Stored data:

%%

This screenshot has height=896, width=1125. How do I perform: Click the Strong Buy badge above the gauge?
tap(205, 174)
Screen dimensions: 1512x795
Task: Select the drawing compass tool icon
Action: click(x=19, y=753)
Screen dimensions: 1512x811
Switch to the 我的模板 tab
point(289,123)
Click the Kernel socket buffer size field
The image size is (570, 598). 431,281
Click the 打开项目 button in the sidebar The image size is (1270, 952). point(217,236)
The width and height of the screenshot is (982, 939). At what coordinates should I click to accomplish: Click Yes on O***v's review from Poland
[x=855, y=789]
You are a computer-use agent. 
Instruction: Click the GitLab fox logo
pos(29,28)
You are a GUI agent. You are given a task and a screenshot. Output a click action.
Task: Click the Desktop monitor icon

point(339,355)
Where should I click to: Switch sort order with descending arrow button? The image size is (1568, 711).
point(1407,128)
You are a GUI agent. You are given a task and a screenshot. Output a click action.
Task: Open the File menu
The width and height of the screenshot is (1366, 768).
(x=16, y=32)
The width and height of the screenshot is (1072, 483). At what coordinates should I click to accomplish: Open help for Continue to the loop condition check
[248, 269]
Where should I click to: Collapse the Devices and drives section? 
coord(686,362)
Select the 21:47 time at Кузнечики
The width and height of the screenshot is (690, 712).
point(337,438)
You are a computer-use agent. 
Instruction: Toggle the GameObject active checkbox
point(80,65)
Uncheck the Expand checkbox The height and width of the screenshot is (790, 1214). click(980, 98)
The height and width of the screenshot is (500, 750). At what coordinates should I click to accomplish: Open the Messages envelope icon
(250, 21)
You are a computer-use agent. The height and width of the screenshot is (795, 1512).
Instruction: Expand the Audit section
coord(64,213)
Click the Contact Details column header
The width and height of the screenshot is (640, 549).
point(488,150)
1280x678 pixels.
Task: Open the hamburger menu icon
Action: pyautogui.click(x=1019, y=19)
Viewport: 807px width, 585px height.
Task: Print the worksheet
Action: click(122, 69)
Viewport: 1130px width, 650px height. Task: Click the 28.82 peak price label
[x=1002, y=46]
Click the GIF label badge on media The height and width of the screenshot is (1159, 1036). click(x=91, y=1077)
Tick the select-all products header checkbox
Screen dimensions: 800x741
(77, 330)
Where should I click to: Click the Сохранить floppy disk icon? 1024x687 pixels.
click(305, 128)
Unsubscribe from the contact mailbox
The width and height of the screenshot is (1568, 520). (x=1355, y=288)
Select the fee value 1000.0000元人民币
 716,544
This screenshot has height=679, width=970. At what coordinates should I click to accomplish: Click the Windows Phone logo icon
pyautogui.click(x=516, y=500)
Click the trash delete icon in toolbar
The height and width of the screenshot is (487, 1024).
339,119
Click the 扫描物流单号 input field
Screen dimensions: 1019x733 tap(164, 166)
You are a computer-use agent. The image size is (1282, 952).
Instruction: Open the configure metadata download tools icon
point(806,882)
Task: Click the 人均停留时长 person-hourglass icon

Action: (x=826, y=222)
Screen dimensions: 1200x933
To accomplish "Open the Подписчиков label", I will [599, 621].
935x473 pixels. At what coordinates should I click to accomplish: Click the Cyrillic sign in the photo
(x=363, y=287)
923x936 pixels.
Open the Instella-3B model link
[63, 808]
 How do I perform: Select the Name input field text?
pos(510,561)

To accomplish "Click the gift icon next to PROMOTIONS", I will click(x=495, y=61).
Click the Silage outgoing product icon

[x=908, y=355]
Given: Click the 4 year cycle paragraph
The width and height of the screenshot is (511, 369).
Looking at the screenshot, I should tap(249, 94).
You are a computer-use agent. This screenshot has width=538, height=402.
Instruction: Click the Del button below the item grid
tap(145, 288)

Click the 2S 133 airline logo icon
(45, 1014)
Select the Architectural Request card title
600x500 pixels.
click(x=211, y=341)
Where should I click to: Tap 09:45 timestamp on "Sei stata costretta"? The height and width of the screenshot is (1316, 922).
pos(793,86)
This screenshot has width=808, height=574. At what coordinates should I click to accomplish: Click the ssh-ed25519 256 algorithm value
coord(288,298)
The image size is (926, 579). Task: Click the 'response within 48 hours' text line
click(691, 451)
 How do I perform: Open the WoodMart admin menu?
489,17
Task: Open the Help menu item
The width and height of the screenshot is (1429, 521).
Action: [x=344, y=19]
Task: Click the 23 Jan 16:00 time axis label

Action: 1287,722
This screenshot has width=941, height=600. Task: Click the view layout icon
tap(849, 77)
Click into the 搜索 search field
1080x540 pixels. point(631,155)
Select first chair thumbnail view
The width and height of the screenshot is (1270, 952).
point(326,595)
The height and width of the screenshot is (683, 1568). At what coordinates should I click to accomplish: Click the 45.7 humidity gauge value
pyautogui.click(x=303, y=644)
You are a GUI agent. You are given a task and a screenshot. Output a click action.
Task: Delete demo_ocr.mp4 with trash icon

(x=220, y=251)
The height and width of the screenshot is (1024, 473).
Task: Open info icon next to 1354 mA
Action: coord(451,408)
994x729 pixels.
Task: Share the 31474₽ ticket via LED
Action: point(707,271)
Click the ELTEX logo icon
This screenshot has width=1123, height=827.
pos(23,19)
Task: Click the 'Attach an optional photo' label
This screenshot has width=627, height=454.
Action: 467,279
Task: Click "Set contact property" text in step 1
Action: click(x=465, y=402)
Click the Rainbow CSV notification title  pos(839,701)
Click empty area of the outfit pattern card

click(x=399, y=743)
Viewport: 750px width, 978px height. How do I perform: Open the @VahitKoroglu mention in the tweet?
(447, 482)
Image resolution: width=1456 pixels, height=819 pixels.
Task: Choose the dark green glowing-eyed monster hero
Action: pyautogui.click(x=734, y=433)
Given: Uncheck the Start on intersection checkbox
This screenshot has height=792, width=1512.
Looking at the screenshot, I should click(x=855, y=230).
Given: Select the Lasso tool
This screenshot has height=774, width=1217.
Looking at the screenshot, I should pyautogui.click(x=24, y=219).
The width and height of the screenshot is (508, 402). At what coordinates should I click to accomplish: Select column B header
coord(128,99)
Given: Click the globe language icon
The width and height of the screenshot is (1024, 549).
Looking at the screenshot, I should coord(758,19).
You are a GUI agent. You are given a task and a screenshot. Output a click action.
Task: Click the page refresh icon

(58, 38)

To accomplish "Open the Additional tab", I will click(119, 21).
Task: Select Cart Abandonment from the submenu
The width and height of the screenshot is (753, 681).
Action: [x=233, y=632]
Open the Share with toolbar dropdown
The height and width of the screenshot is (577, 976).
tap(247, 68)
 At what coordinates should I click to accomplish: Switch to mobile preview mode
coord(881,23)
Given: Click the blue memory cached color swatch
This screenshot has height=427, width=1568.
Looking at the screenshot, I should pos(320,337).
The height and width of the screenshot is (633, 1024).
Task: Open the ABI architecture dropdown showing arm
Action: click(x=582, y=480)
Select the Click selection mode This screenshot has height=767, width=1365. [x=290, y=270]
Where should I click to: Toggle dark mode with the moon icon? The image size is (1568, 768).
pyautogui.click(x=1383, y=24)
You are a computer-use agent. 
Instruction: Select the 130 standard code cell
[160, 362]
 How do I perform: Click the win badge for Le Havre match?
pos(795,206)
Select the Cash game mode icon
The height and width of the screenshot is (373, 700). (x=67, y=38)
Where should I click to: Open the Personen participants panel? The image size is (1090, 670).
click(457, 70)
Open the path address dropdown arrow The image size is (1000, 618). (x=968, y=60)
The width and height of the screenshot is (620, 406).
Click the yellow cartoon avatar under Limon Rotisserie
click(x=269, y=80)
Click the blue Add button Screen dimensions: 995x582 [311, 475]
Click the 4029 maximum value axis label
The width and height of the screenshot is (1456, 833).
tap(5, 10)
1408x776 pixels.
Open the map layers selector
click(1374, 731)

%%

▸ TASK OBJECTIVE:
What you give back should be exactly the lines of the data above from the line with "Task: Click the 'Attach" through the line with "Given: Click the globe language icon", both of those included, and nothing more.

▸ EXERCISE RESULT:
Task: Click the 'Attach an optional photo' label
This screenshot has width=627, height=454.
Action: 467,279
Task: Click "Set contact property" text in step 1
Action: click(x=465, y=402)
Click the Rainbow CSV notification title  pos(839,701)
Click empty area of the outfit pattern card

click(x=399, y=743)
Viewport: 750px width, 978px height. How do I perform: Open the @VahitKoroglu mention in the tweet?
(447, 482)
Image resolution: width=1456 pixels, height=819 pixels.
Task: Choose the dark green glowing-eyed monster hero
Action: pyautogui.click(x=734, y=433)
Given: Uncheck the Start on intersection checkbox
This screenshot has height=792, width=1512.
Looking at the screenshot, I should click(x=855, y=230).
Given: Select the Lasso tool
This screenshot has height=774, width=1217.
Looking at the screenshot, I should pyautogui.click(x=24, y=219).
The width and height of the screenshot is (508, 402). At what coordinates should I click to accomplish: Select column B header
coord(128,99)
Given: Click the globe language icon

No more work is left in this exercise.